五十四年前的冬天,在参加工作后的第5个年头,我通过体检,兴奋地接到了盖着红章的入伍通知书。成为全县450名新兵中的一员。
那一年我22虚岁,1米75的身高,在450名新兵中位列第七。出发的当天,父亲从乡下赶来送我,默默的看着我们整队出发。

离开县城一个多小时后,我们在衢州火车站上了火车。经过两天两夜绿皮车厢的摇摇晃晃,看着窗外的灯火,从星星点点数到连成一片,北京到了。

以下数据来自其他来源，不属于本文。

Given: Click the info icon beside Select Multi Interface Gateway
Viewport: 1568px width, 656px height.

八年的京城军旅,是从无数个凌晨五点半开始的。在北京矿业学院新兵训练的日子里,三九寒冬,雪有一尺多厚,趴在雪地练瞄靶,人体几乎与雪持平,跑步时呼出的白气在眉毛上凝成霜,班长说,军人的脊梁不是天生的,是一天天在寒风里直起来的。那时候我们练队列,一个正步要定住几分钟,腿像灌了铅,却没人敢动一下——因为你知道,你站在方阵里,你不是你自己,你是那面旗上的一根线。三个月兵训练结束后,我们被分到了连队。

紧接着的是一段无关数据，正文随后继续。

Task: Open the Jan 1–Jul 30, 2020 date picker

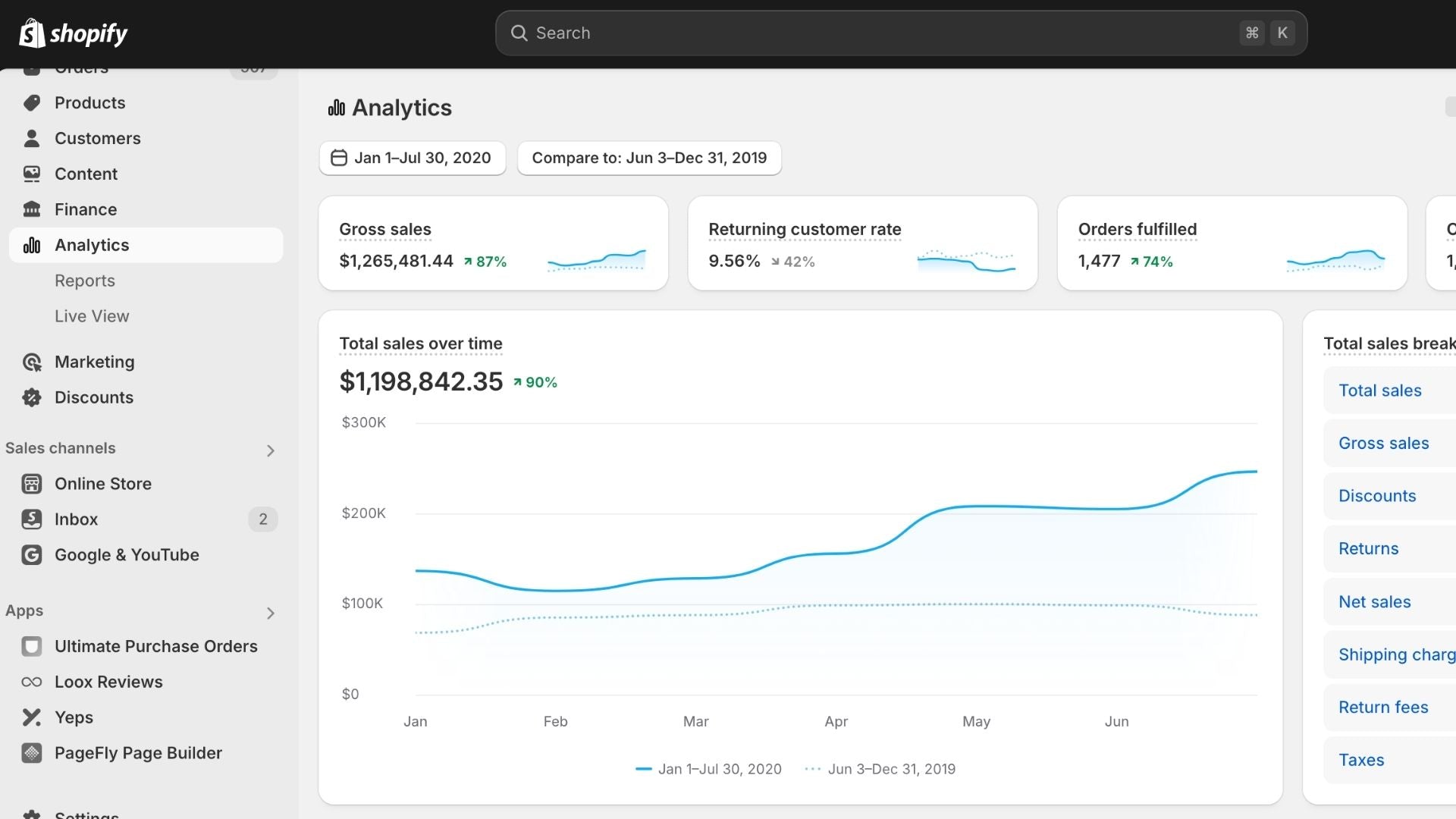Action: tap(413, 158)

真正让我懂得“脊梁”二字的,是一次深夜站岗。那是在京城五棵松附近的永定路连队门口,周边并不繁华,除了远处的七机部,和沿街的路灯,连队四周黑得只剩下风声,我一个人握着钢枪,抬头看见满天繁星,亮得像撒了一把碎钻。那一刻我想起家乡的麦田,想起父亲扶着犁耕田的身影,想起单位三班倒的同事,想起书上写的那些戍边将士——原来每一个安静的夜晚,都有无数个像我一样的人,站在各自的哨位上,把黑暗挡在身后。从那以后,我再也没觉得夜里站岗有多辛苦,因为我知道,我脚下站着的,是北京的土地,是千万人安睡的家。

四十七年前我脱下了军装,可有些东西脱不掉。解甲那天,我带着共产党员身份、三等功证书离开部队。连长拍拍我的肩说,你走了,但你的骨头里已经有铁了。我当时不太懂,后来才明白,他说的铁,是那种遇到难处时不低头的习惯,是看到不平时想站出来的本能,是把一件事做到极致才肯罢休的执拗。复员到地方,我被安排进了供电局。3个月后参加了金华地区4县联办的财会培训班。虽然并不情愿,但学习依然刻苦。以致于培训班结束后,县财政局要调我,单位不肯放,于是立即安排新岗,从此我走上了人事管理岗位。后来转干……。

如今我已是头发稀疏,到了“人过七十古来稀”的年龄,常常会想起在军营的日子。人生有很多种勋章,有的挂在胸前,有的长在骨头里。自已这辈子最骄傲的,不是一生最辉煌的时期,而是在最该挺直的年纪,穿上了那身绿军装,把青春交给了国家,把脊梁留给了自己。

窗外的梧桐在酷暑中为路人遮挡阳光,又一个建军节来临。早晨起床,洗脸时看到了镜子里的自己,皱纹深了,可眼神里的光,还是五十四年前那个冬夜,坐在火车上望着北京的那个青年。时光如流水,冲走了太多东西,但冲不走骨子里的军魂——那是我青春最亮的底色,更是此生不换的勋章。若有来生,我还愿披上戎装,再站一次岗,再看一次北京的星光。